- **HOW TO COMPLETE THIS TASK**:
An exact copy, beginning at the line containing "You are a computer-use" and ending at the final line of the records that follow, is the answer; it has no pictures and no other text.

Stored data:
------------------------------------------------------------------------

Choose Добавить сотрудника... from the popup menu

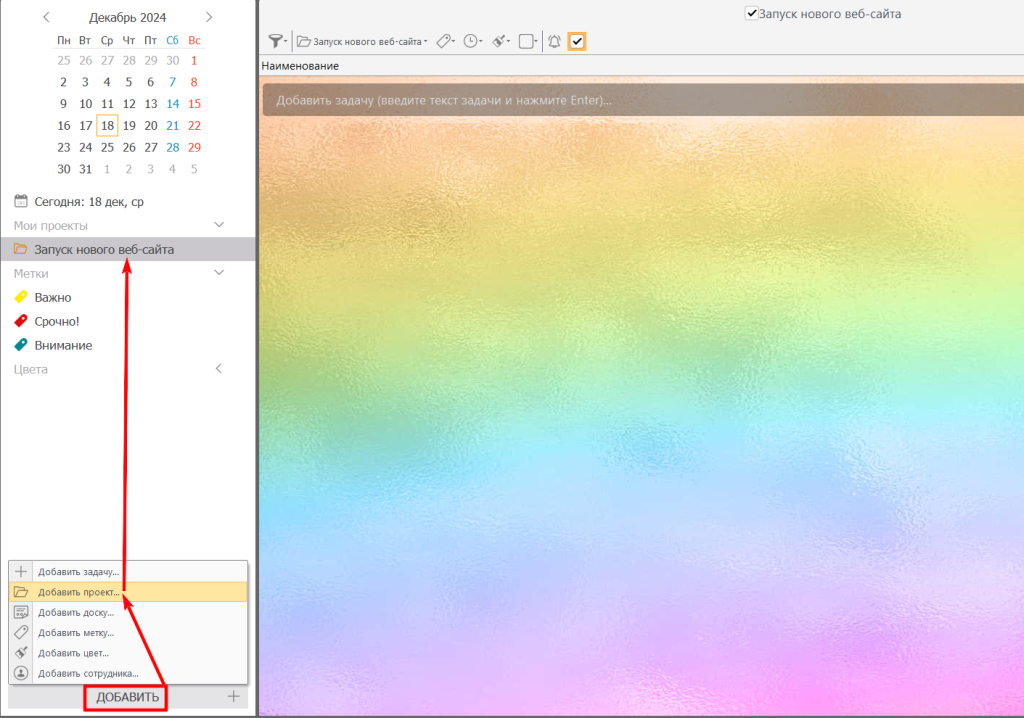pos(88,673)
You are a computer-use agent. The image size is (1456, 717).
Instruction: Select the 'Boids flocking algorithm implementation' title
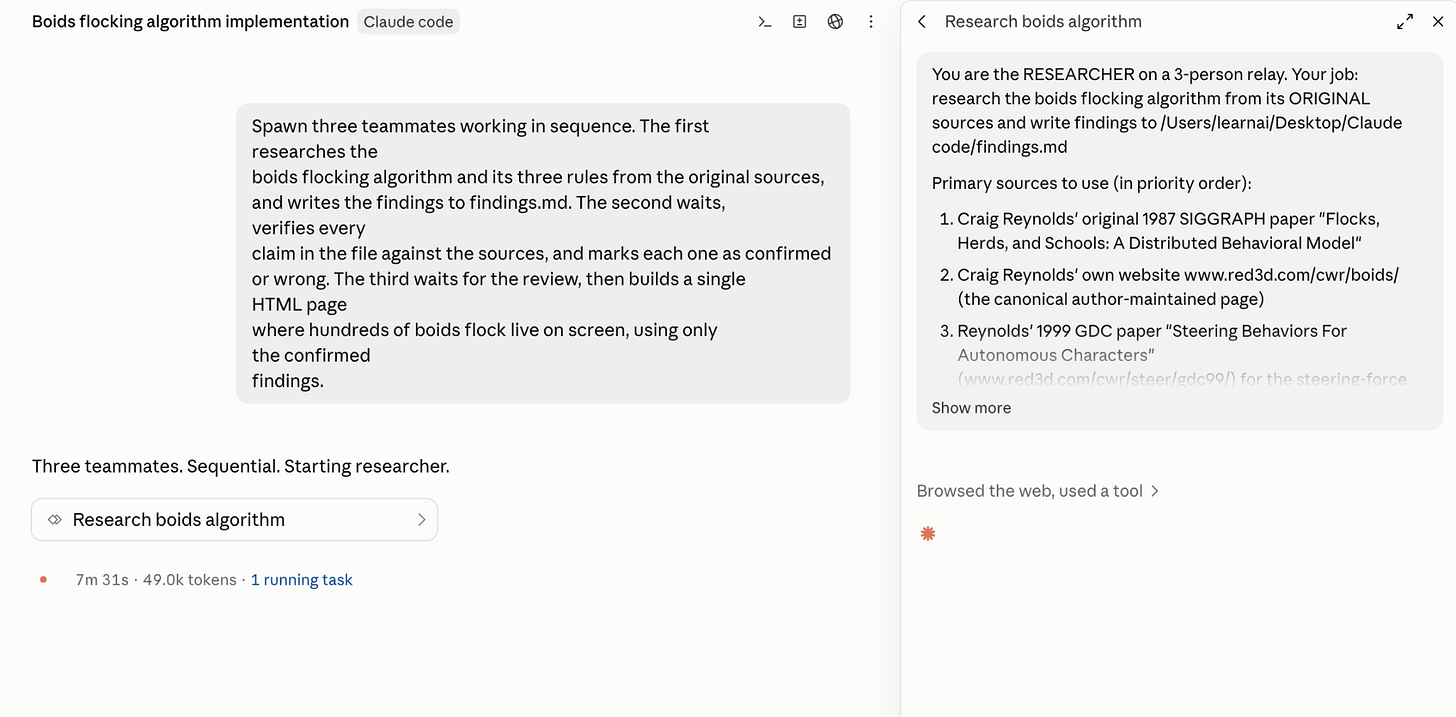coord(190,22)
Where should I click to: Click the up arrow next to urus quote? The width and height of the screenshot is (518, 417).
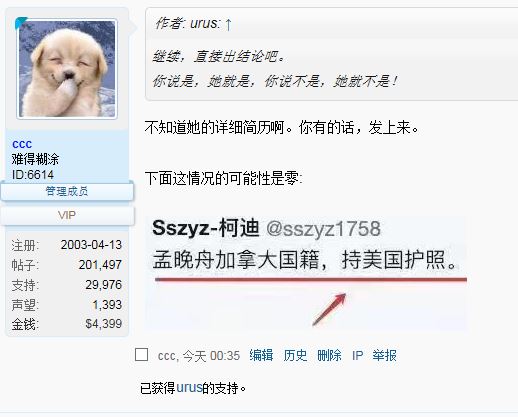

------------------------------------------------------------------------

- **EXERCISE RESULT**:
You are a computer-use agent. The image size is (1456, 717).
Instruction: Select the 'Boids flocking algorithm implementation' title
coord(190,22)
Where should I click to: Click the up arrow next to urus quote? The width and height of the screenshot is (518, 417).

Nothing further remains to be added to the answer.